Ms Banerjee is the biggest roadblock for US plans to invest in the Indian market; late last year she used her position as the chief of the Trinamool Congress, a crucial ally of the UPA government at the Centre, to have a move to allow 51 percent FDI in retail put on hold.
Mrs Clinton's talks with Ms Banerjee at the Writers' Building is one of the most high-profile meetings of recent times.
The two are also expected to discuss the Teesta water treaty. The US Secretary of State held a meeting with Bangladeshi Prime Minister Sheikh Hasina on Saturday in Dhaka.
The Teesta water-sharing agreement between India and Bangladesh had to be shelved during Prime Minister Manmohan Singh's visit to Dhaka last September following opposition from Ms Banerjee who said that Bangladesh was getting a better deal than Bengal on water sharing.
Ms Clinton is on a three-day visit to India - the last stop of her tri-nation South Asia tour that included trips to Beijing and Dhaka.
Though the Bengal government says there is no preparation, this will be an opportunity for the CM to showcase her debt-ridden, financially crippled state to attract much-needed foreign investment.
There is unprecedented security at the West Bengal state secretariat, where ministers and employees will have to enter through a side gate with special passes today.
The media, except cameramen, will be barred from the premises.

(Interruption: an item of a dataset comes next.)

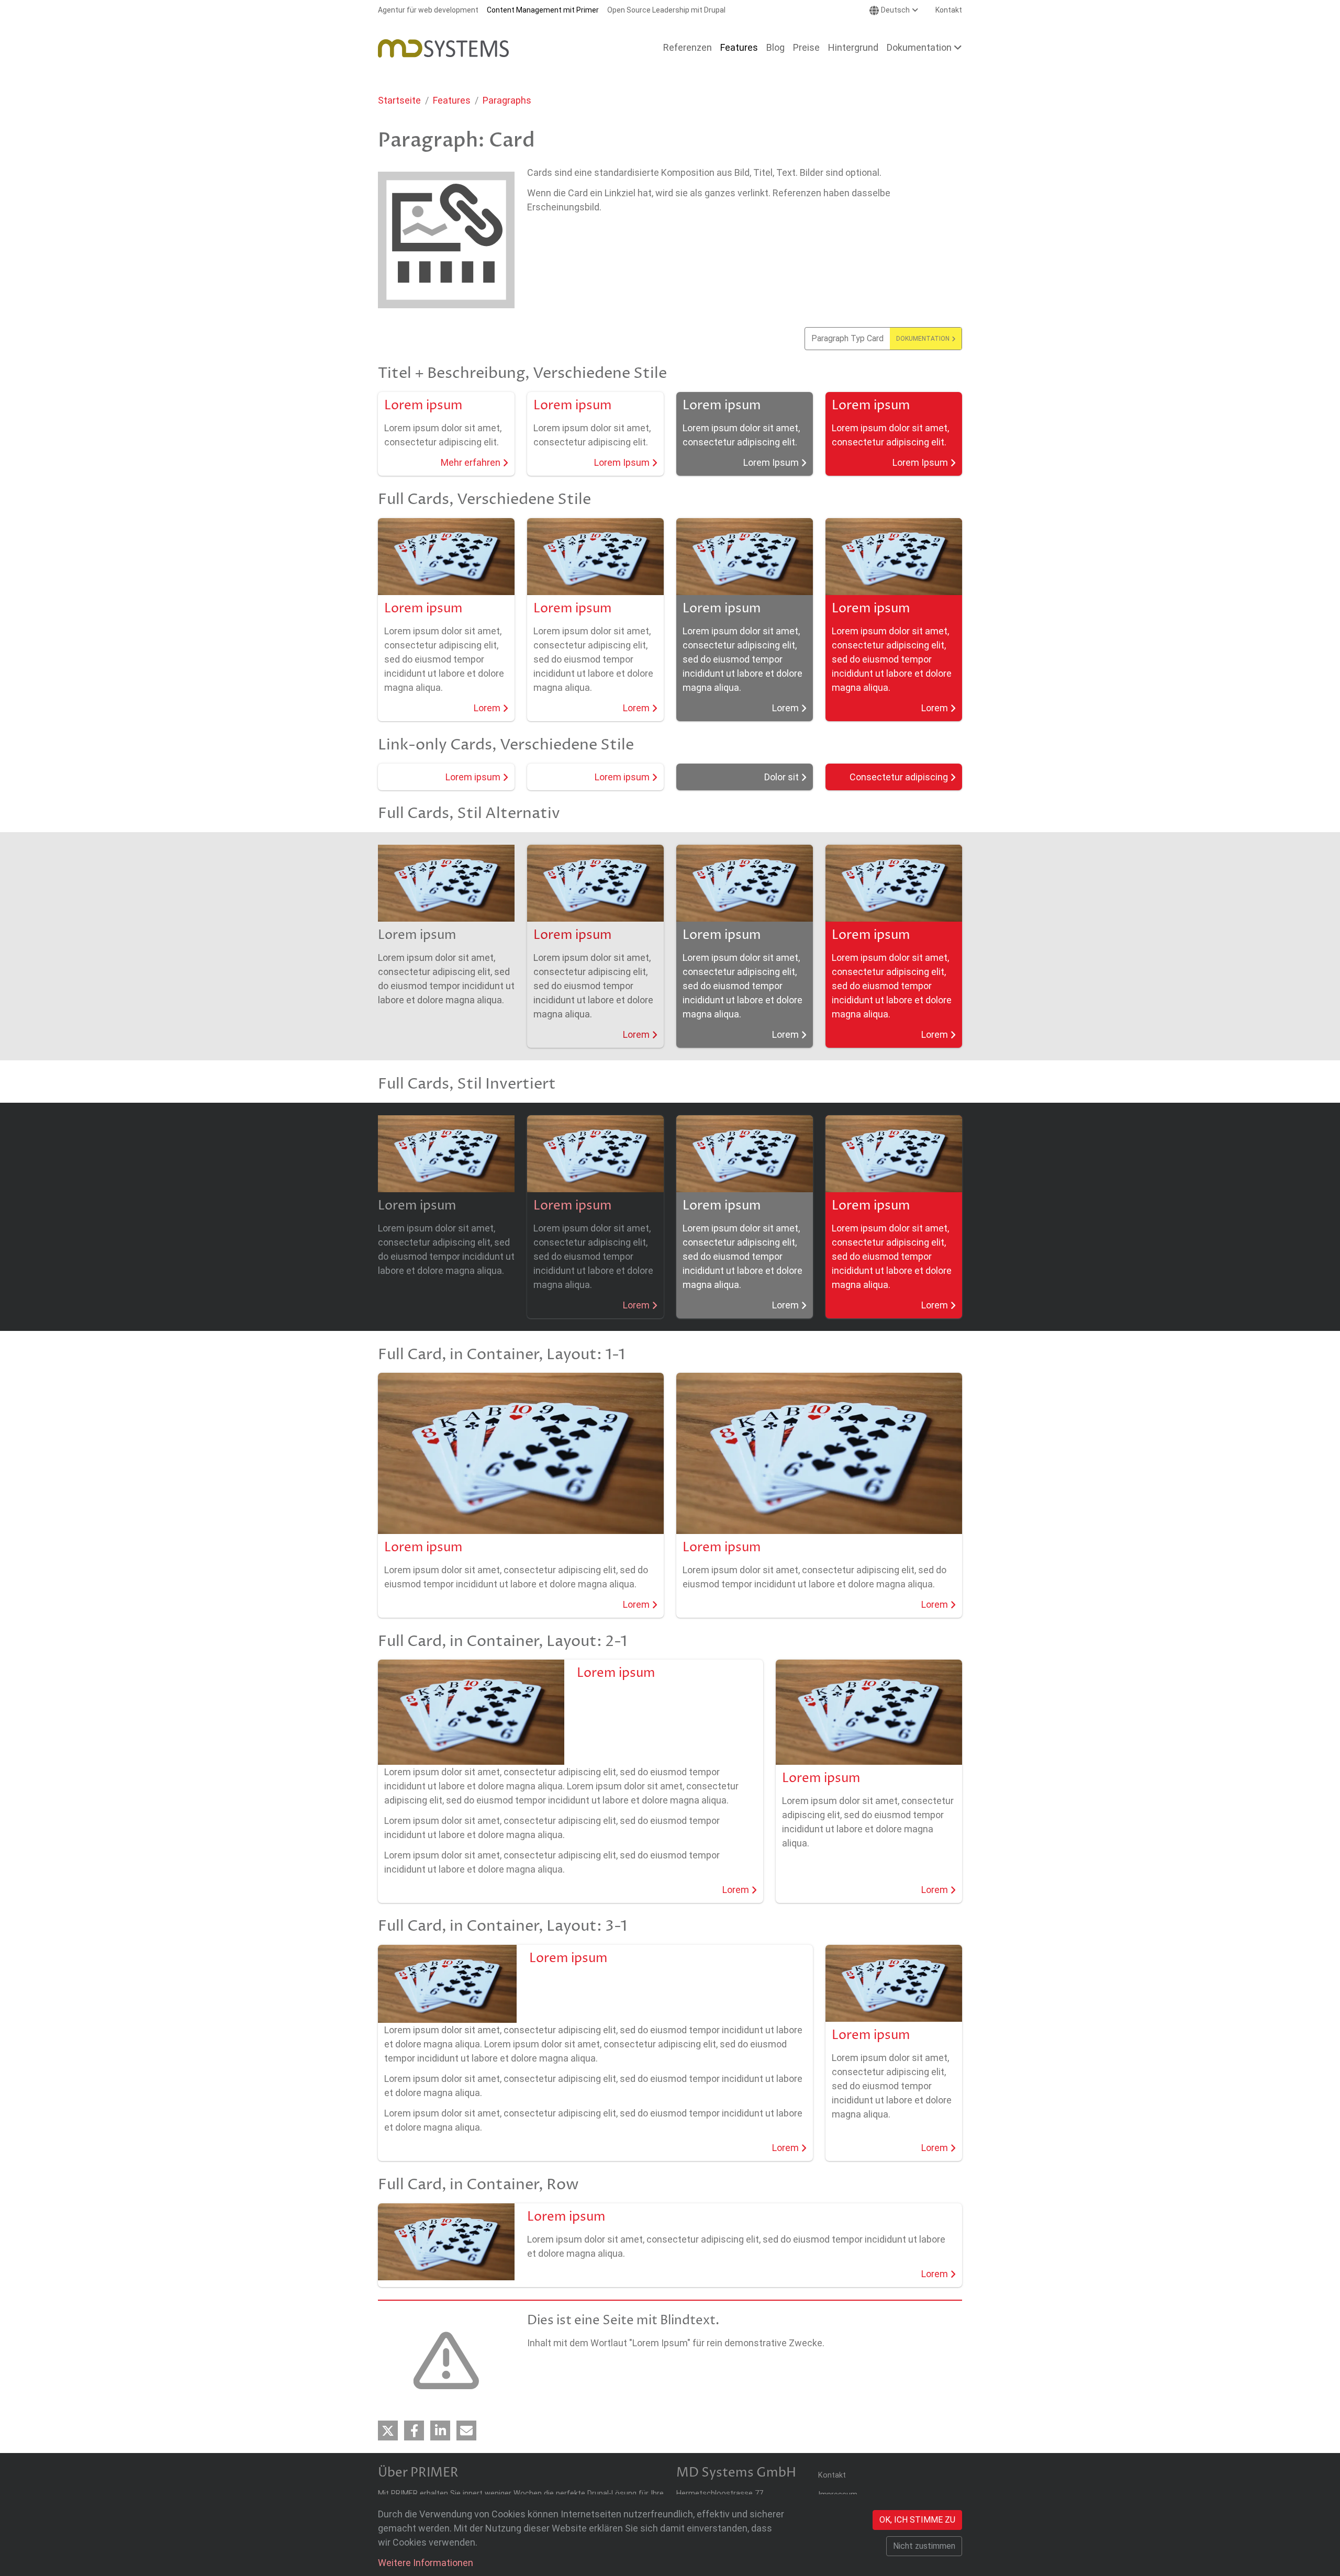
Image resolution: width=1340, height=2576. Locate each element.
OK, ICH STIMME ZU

The FBI has inspected the whole building at least three times with the Kolkata Police, paying special attention to stairs and corridors through which the American entourage will pass for the meeting with Ms Banerjee. (Read: Kolkata fortified for Hillary's visit)
A series of high-level meetings took place through the weekend with the iconic Writers building also getting a last-minute paint job thanks to this visit.
After her meeting with Ms Banerjee, Ms Clinton will head to Delhi. Civil nuclear cooperation, regional security and Iran are among the key issues that she is expected to discuss with External Affairs Minister SM Krishna during their meeting tomorrow.
During her stay in the national capital, she is also expected to call on Prime Minister Manmohan Singh, during which they will review progress made in their countries' strategic partnership ahead of the India-US strategic dialogue to be held in Washington on June 13.
Both sides will discuss civil nuclear cooperation and regional security situation with New Delhi expected to brief the US Secretary of State on its proposed regional investors' meet to discuss economic development of Afghanistan.
Before all that work, on Sunday afternoon, Mrs Clinton attended a cultural programme organised by the Indian Council for Cultural Relations and met some human rights NGOs. Later in the day, she visited Kolkata's most famous landmark, the Victoria Memorial, where an exhibition of paintings by Gaganendranath Tagore was on display.
Mrs Clinton spent Sunday night at the Taj Bengal where, sources say, she was served kebabs, Mediterranean, European, Pan-Asian, Chinese and Italian food.